Given instruction :: Copy out the lines below word for word, leaving out the pictures.

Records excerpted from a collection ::

----

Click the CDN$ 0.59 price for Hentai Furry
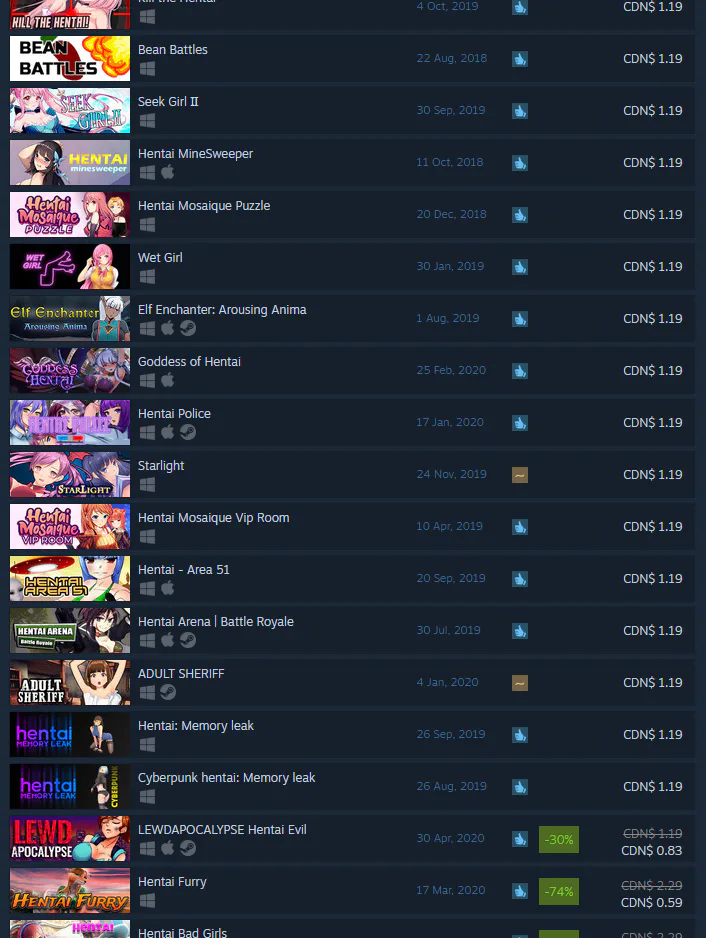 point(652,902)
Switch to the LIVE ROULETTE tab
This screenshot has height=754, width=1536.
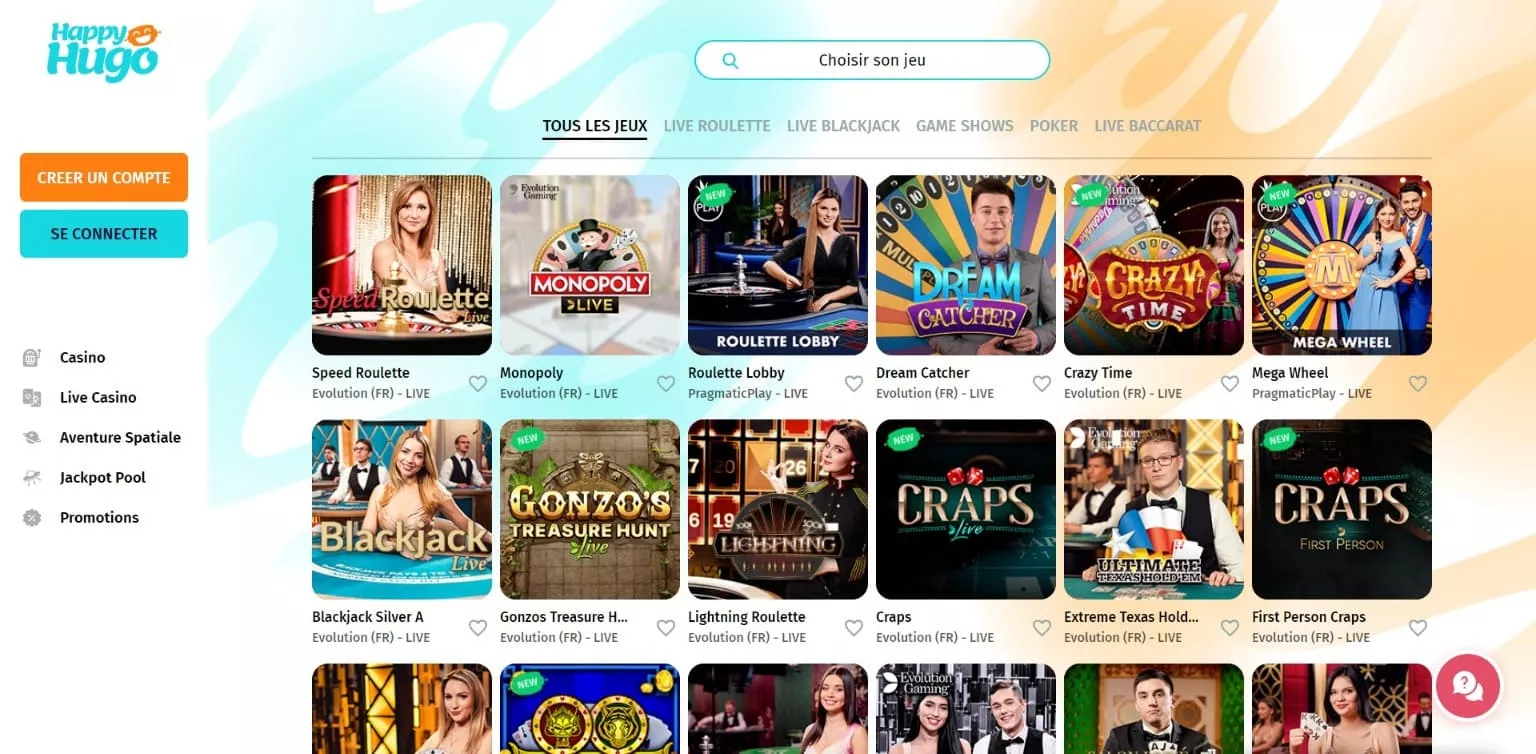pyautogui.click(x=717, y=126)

----

Output of the exercise ::
Click the CDN$ 0.59 price for Hentai Furry
 point(652,902)
Switch to the LIVE ROULETTE tab
This screenshot has height=754, width=1536.
pyautogui.click(x=717, y=126)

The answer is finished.